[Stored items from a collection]
* * * * * * *

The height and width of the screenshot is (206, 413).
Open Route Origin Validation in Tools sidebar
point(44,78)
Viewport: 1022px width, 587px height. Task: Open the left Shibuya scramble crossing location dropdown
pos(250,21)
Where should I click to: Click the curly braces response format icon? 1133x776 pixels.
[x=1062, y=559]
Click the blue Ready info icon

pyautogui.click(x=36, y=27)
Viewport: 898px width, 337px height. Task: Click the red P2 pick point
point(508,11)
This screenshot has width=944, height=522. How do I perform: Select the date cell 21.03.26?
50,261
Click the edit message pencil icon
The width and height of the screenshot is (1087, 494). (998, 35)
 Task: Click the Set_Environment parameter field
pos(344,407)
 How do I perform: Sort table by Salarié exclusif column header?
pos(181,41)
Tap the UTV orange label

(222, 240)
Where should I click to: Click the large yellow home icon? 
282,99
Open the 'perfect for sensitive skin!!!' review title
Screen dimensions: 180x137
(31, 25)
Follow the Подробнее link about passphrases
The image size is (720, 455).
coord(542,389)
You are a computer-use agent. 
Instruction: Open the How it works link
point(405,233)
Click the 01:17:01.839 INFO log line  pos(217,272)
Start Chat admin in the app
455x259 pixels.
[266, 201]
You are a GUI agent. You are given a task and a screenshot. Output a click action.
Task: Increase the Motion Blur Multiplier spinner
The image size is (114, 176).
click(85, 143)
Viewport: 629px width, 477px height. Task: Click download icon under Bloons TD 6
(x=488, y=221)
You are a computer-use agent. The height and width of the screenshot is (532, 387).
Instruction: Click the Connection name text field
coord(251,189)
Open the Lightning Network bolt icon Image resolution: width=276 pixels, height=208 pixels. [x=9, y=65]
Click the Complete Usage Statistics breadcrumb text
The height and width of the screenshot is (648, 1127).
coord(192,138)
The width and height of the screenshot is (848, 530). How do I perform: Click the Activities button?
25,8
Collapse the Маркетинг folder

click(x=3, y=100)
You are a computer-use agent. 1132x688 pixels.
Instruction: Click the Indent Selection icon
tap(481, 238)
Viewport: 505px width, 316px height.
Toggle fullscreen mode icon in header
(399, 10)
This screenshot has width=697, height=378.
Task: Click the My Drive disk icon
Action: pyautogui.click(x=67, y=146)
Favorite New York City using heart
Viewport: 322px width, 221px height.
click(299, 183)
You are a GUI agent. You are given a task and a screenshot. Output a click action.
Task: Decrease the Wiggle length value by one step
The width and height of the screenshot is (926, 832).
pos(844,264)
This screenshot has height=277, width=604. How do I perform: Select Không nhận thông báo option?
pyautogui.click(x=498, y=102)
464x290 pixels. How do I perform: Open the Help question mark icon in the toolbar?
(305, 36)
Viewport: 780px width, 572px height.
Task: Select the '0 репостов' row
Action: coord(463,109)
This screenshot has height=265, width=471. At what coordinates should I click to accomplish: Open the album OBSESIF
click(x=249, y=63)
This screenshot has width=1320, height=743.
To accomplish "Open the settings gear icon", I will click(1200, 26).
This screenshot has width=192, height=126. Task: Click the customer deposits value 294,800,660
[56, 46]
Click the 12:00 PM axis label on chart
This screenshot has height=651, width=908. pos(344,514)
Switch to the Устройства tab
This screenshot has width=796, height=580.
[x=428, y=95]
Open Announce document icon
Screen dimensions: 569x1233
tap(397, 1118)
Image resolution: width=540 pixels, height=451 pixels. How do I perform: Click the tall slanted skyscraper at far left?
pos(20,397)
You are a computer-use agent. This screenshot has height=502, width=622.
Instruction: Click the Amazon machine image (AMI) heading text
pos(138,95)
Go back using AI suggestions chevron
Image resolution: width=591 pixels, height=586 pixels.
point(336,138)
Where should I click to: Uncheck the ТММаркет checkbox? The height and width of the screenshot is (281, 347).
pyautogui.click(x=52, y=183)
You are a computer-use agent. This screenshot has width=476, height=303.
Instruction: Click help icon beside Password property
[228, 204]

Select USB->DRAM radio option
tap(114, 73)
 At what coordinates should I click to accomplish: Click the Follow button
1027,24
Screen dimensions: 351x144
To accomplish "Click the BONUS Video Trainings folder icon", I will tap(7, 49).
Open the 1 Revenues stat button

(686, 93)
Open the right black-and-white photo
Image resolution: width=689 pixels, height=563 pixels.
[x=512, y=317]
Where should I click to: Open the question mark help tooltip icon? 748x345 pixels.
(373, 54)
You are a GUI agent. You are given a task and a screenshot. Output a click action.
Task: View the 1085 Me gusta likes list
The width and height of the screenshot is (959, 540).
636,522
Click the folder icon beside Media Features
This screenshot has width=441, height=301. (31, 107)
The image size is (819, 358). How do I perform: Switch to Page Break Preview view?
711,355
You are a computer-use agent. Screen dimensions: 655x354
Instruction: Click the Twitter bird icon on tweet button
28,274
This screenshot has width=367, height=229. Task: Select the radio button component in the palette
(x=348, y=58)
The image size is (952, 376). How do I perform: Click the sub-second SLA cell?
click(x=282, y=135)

* * * * * * *

YOUR OBJECTIVE: Using the entries above, give back exactly the line containing "Viewport: 629px width, 477px", the line containing "Viewport: 505px width, 316px height.", and every line between them, and nothing else.

WORKED SOLUTION:
Viewport: 629px width, 477px height. Task: Click download icon under Bloons TD 6
(x=488, y=221)
You are a computer-use agent. The height and width of the screenshot is (532, 387).
Instruction: Click the Connection name text field
coord(251,189)
Open the Lightning Network bolt icon Image resolution: width=276 pixels, height=208 pixels. [x=9, y=65]
Click the Complete Usage Statistics breadcrumb text
The height and width of the screenshot is (648, 1127).
coord(192,138)
The width and height of the screenshot is (848, 530). How do I perform: Click the Activities button?
25,8
Collapse the Маркетинг folder

click(x=3, y=100)
You are a computer-use agent. 1132x688 pixels.
Instruction: Click the Indent Selection icon
tap(481, 238)
Viewport: 505px width, 316px height.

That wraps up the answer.